** Opening AVAILABLE DATA block **

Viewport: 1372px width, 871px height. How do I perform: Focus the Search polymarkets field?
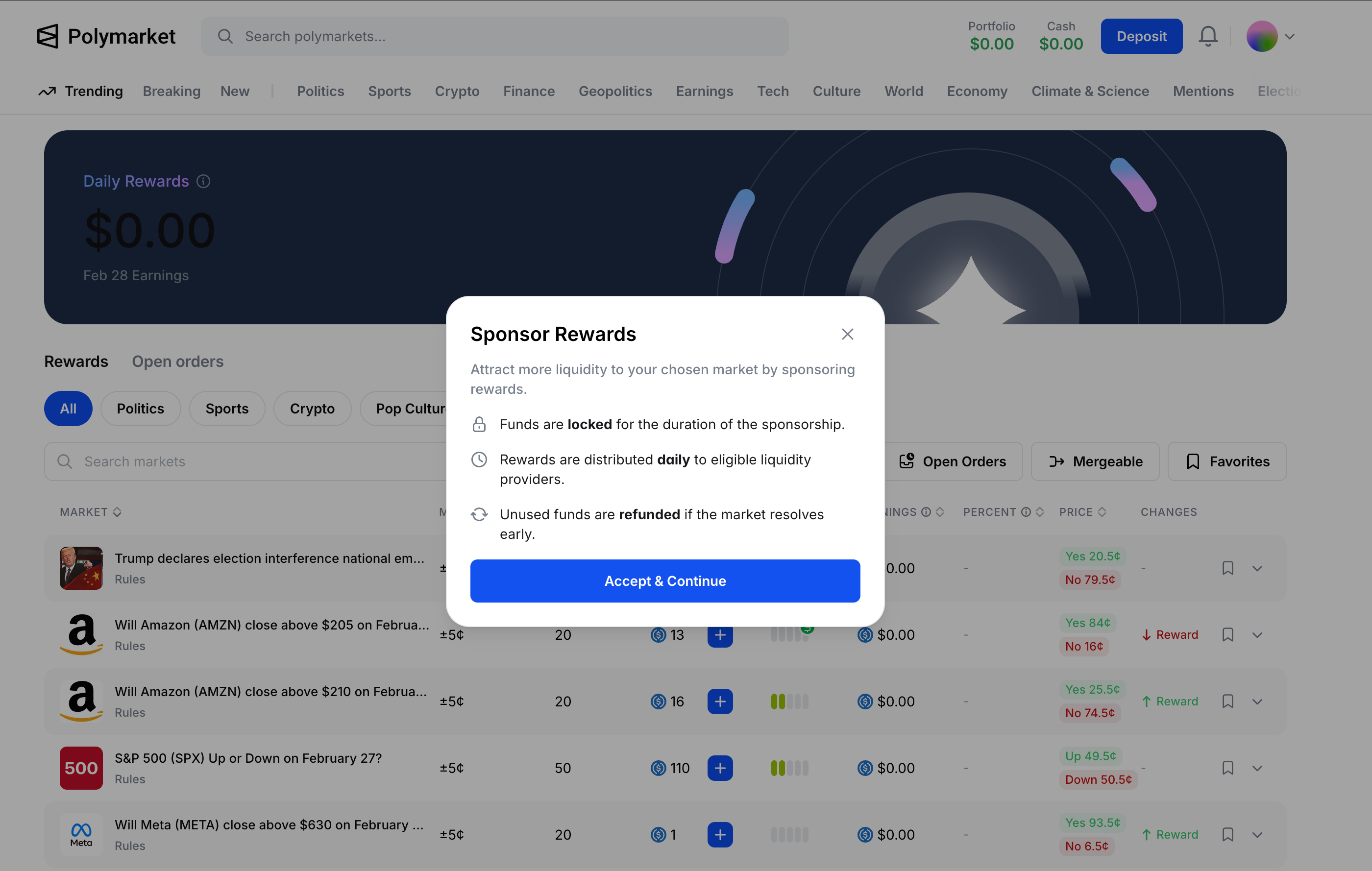(494, 36)

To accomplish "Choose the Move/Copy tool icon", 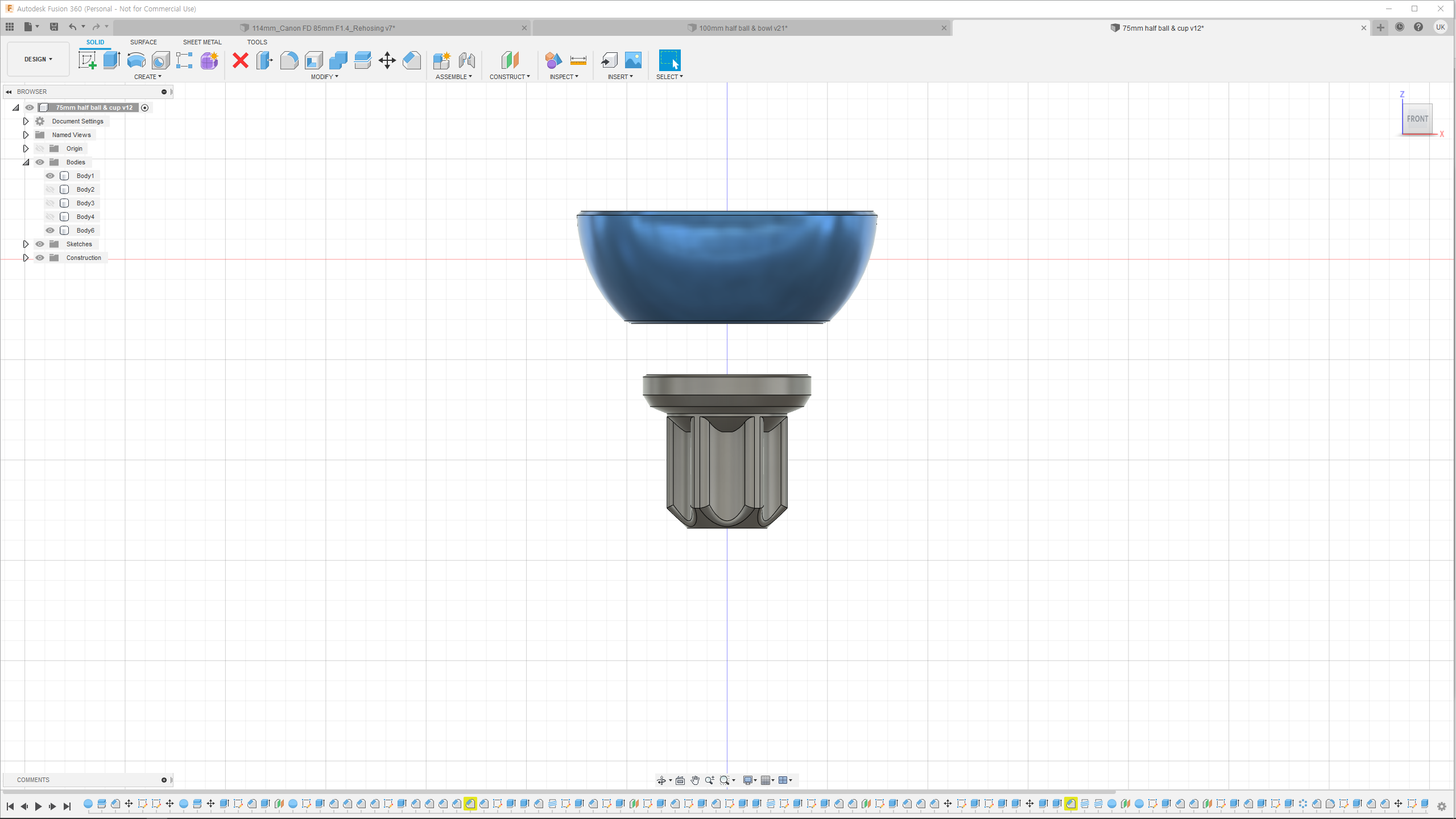I will coord(387,60).
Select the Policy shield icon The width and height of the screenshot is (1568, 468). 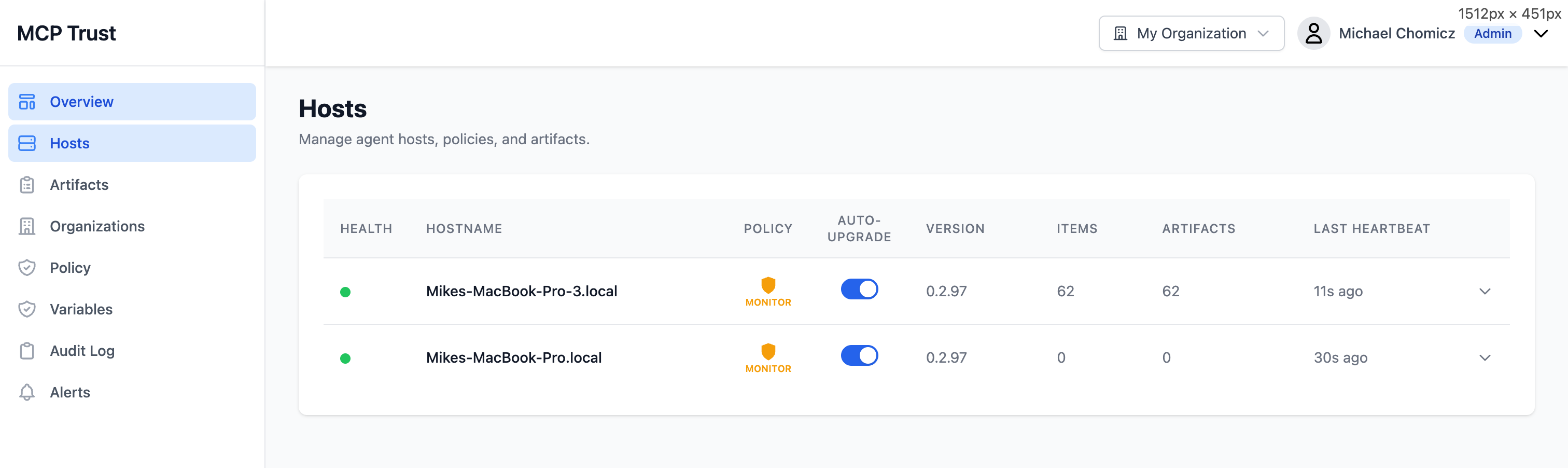click(27, 267)
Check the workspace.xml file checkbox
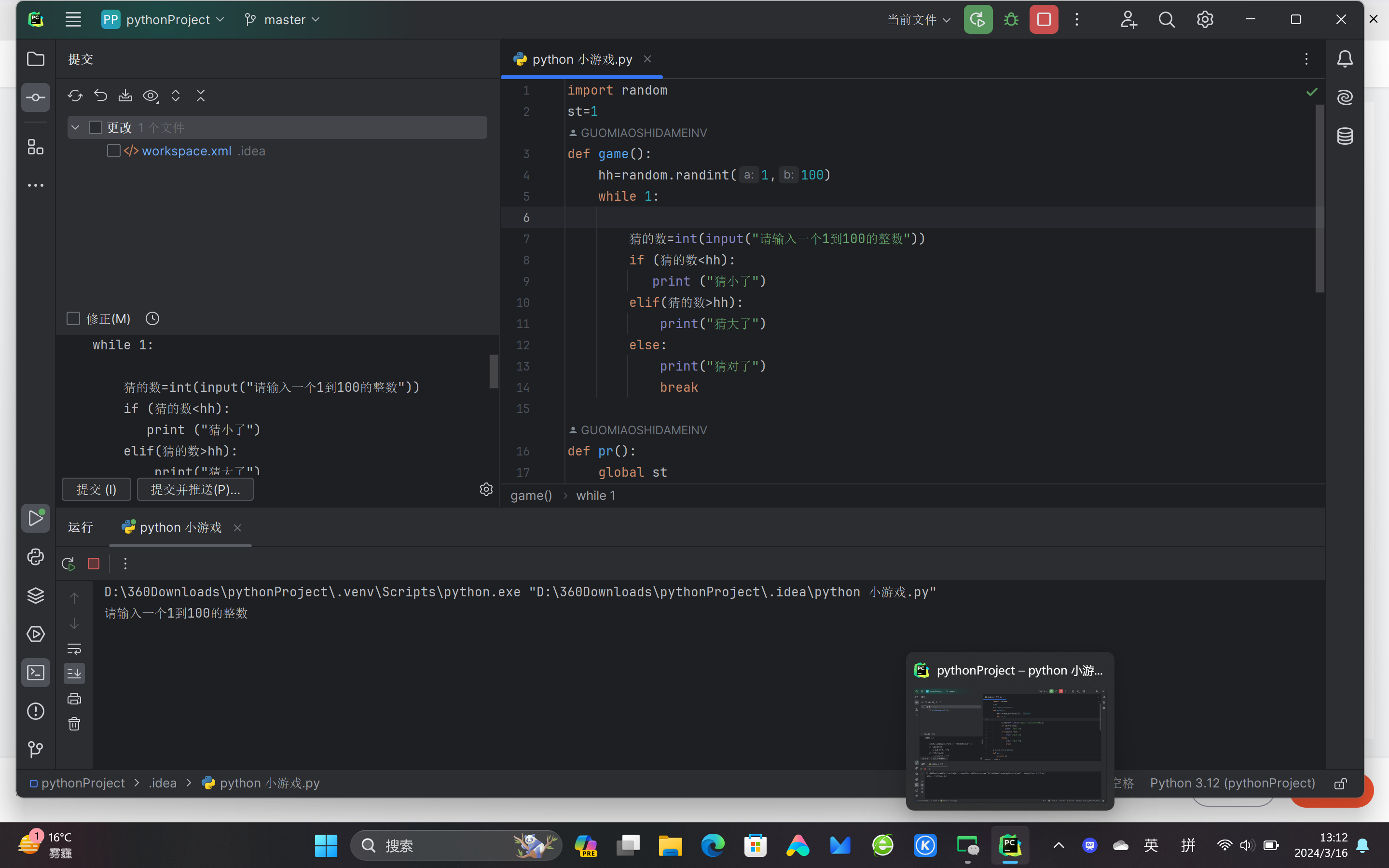This screenshot has width=1389, height=868. pyautogui.click(x=114, y=151)
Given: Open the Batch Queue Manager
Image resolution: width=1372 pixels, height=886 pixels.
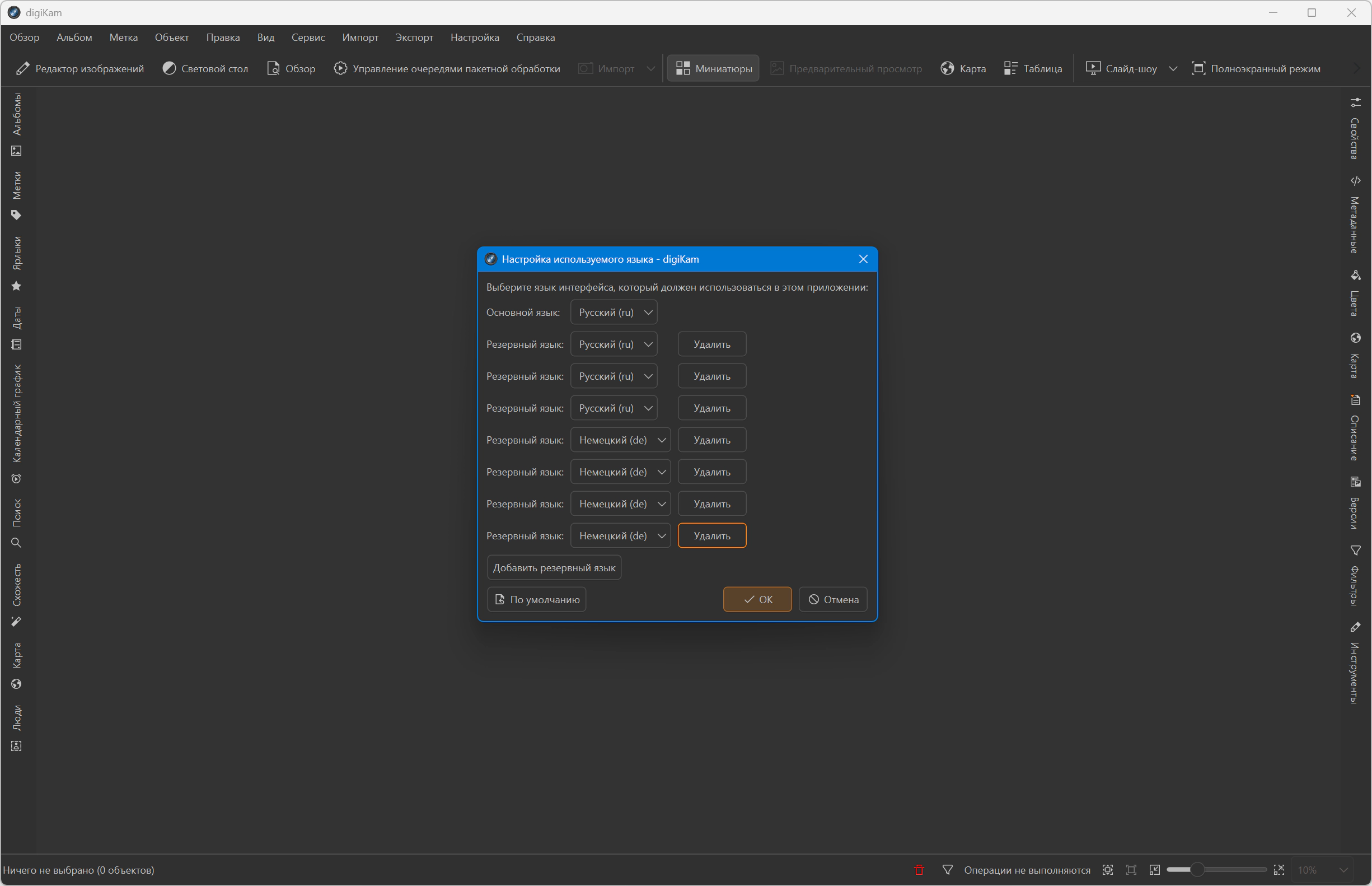Looking at the screenshot, I should (x=447, y=68).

** Closing AVAILABLE DATA block **

WORK INSTRUCTION: Write out, exactly as they appear, the lines from the one containing "Image resolution: width=1372" through the end of the material above, excluding pictures.

FINISHED EXERCISE:
Image resolution: width=1372 pixels, height=886 pixels.
Looking at the screenshot, I should (x=447, y=68).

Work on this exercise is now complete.